Mot’s friendship also helps Einstein weather the dark clouds of her marriage. Her husband, Scotti, is a psychologist who supports Einstein when her actions serve others—traveling cross-country to see Mot is okay—but not when she acts on her own behalf—storing the pots and pans in a low cupboard where she can reach them is not okay and results in Scotti’s refusal to cook. Scotti regards Einstein’s eventual resignation from her job as an overreaction and a failure. Mot, on the other hand, treats Einstein’s fears as genuine and affirms her decision to resign.
In part, Einstein’s memoir is a commentary on contemporary friendship. Mot is a true friend, and Einstein’s world “is better, less lonely because of him.” He’s also the first new friend Einstein has made in years, and her only friend with “time to talk to no purpose or take a drive without a destination.” There’s a poignant irony in the fact that Mot’s way of life, disenfranchised from the systems many of us take for granted, in some ways accommodates friendship more easily than the modern lives we accept as standard.
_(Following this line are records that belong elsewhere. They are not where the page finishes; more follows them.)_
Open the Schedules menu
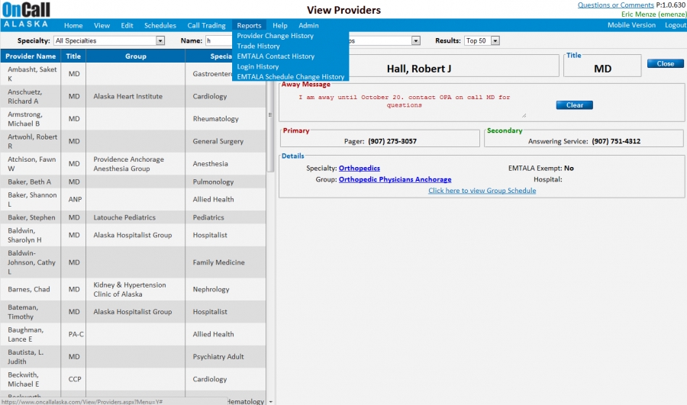The width and height of the screenshot is (687, 405). click(160, 26)
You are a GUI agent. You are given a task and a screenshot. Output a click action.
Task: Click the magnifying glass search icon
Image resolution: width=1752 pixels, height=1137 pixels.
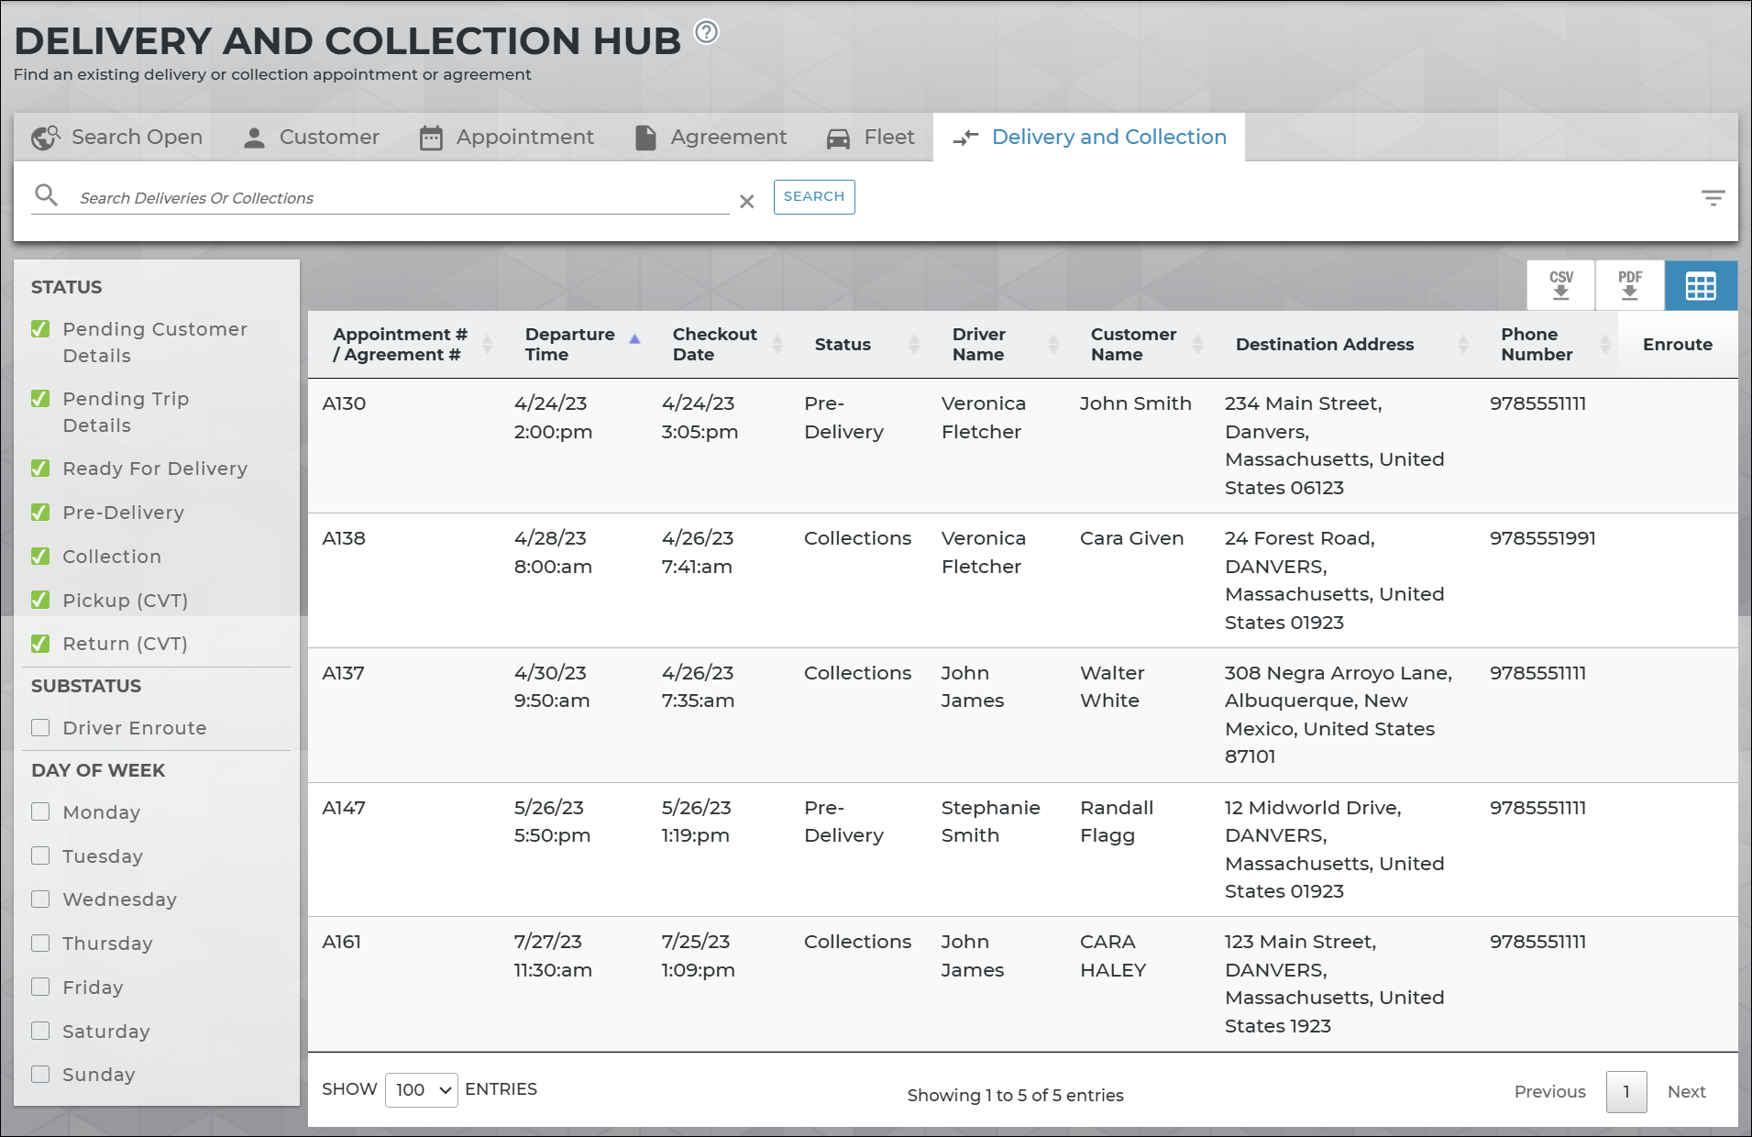click(x=46, y=195)
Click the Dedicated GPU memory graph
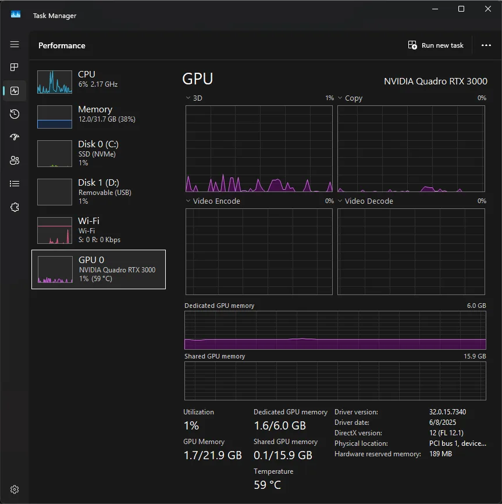This screenshot has width=502, height=504. [334, 330]
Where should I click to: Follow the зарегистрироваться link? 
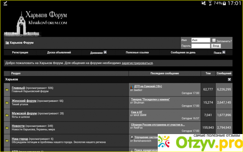pyautogui.click(x=137, y=63)
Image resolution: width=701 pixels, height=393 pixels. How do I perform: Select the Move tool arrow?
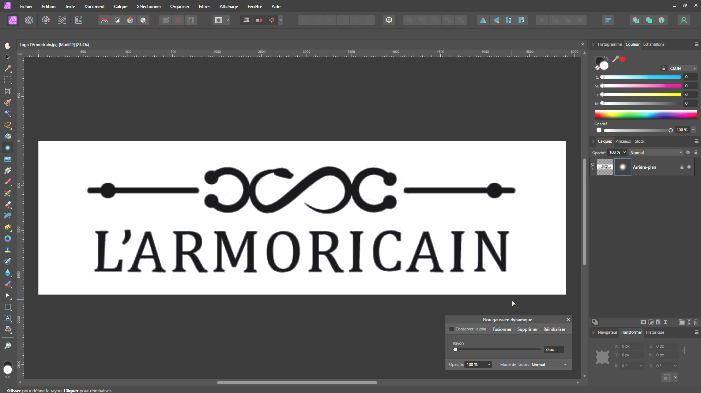tap(8, 57)
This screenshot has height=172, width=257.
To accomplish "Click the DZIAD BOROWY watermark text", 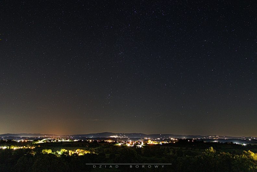I will [x=129, y=166].
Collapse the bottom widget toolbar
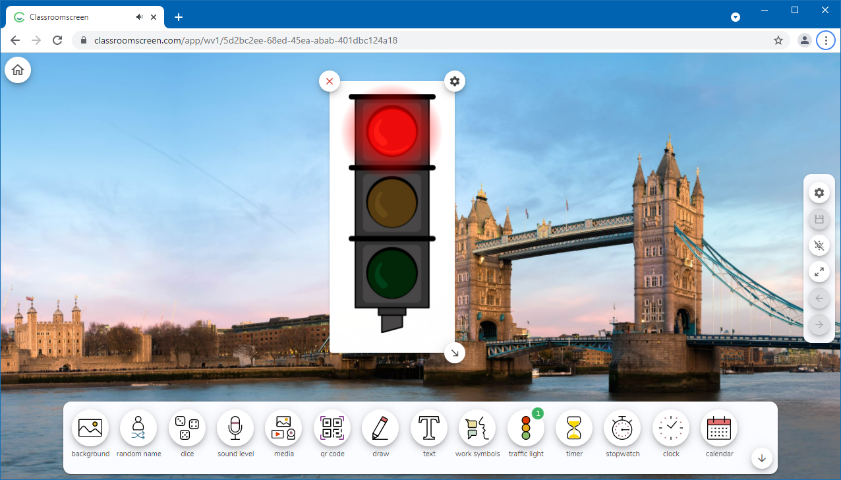 coord(761,458)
In other ways, though, Mot is unable to sustain a trusting friendship. Einstein never romanticizes Mot or their relationship. She recognizes the inequality of their circumstances and grapples with the ethics of following Mot to Amarillo:
I’m never certain that I’m not doing a selfish, harmful thing to him by encouraging our friendship. His life is hard but one he is able to live, and I’m asking him to change things for my sake. … Mot says that it’s good for him to have company and that it makes him feel more solid to be the one who is asked for help instead of the one asking. But he also says that the Big Guys Upstairs punish him for letting me tag along. … Maybe I’ve been touristing misery, visiting his difficult life to gain perspective on the tiny discomforts of my own.
Still, Einstein makes a second trip to visit Mot in Oklahoma City and, when the car he’s been living in breaks down, convinces him to return with her to Morgantown. She helps him settle into an apartment he can afford by working odd jobs, and she’s eager to help him resume his college education. Later, after Mot has moved on, she recognizes “the danger of having come to see [herself] as someone who was helping him rather than as someone who was his friend.”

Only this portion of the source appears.